# DATA FOR THIS EXERCISE
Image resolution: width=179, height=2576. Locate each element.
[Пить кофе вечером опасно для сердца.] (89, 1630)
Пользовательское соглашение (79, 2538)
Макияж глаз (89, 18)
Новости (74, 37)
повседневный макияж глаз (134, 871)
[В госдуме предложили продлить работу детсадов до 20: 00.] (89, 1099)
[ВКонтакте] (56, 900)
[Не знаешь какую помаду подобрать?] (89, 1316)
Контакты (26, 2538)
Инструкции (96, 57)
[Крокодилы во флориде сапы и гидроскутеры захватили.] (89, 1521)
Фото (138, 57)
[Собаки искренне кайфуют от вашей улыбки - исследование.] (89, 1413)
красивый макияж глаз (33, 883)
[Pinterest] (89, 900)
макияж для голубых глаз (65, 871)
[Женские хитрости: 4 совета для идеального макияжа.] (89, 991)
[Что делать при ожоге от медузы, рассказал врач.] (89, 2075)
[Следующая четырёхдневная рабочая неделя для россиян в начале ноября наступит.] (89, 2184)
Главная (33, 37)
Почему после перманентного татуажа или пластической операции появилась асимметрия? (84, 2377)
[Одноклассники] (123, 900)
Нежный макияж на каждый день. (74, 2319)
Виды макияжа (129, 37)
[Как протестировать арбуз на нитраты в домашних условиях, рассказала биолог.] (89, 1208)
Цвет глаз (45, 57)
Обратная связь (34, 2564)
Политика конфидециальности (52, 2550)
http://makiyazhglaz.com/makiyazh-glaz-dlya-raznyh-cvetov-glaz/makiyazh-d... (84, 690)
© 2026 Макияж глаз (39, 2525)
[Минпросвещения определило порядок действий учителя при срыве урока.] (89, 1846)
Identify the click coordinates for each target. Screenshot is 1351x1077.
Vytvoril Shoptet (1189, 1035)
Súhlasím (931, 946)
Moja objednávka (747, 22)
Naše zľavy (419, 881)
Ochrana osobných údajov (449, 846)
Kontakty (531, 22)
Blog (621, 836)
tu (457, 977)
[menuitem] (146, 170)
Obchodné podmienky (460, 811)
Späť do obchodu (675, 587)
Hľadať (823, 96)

# WHAT THE TASK ASKS
From the top of the material above, please transcribe each line exactly. Include the line with "Виды макияжа (129, 37)" and end there.

# ANSWER FOR THIS EXERCISE
Image resolution: width=179, height=2576. Locate each element.
[Пить кофе вечером опасно для сердца.] (89, 1630)
Пользовательское соглашение (79, 2538)
Макияж глаз (89, 18)
Новости (74, 37)
повседневный макияж глаз (134, 871)
[В госдуме предложили продлить работу детсадов до 20: 00.] (89, 1099)
[ВКонтакте] (56, 900)
[Не знаешь какую помаду подобрать?] (89, 1316)
Контакты (26, 2538)
Инструкции (96, 57)
[Крокодилы во флориде сапы и гидроскутеры захватили.] (89, 1521)
Фото (138, 57)
[Собаки искренне кайфуют от вашей улыбки - исследование.] (89, 1413)
красивый макияж глаз (33, 883)
[Pinterest] (89, 900)
макияж для голубых глаз (65, 871)
[Женские хитрости: 4 совета для идеального макияжа.] (89, 991)
[Что делать при ожоге от медузы, рассказал врач.] (89, 2075)
[Следующая четырёхдневная рабочая неделя для россиян в начале ноября наступит.] (89, 2184)
Главная (33, 37)
Почему после перманентного татуажа или пластической операции появилась асимметрия? (84, 2377)
[Одноклассники] (123, 900)
Нежный макияж на каждый день. (74, 2319)
Виды макияжа (129, 37)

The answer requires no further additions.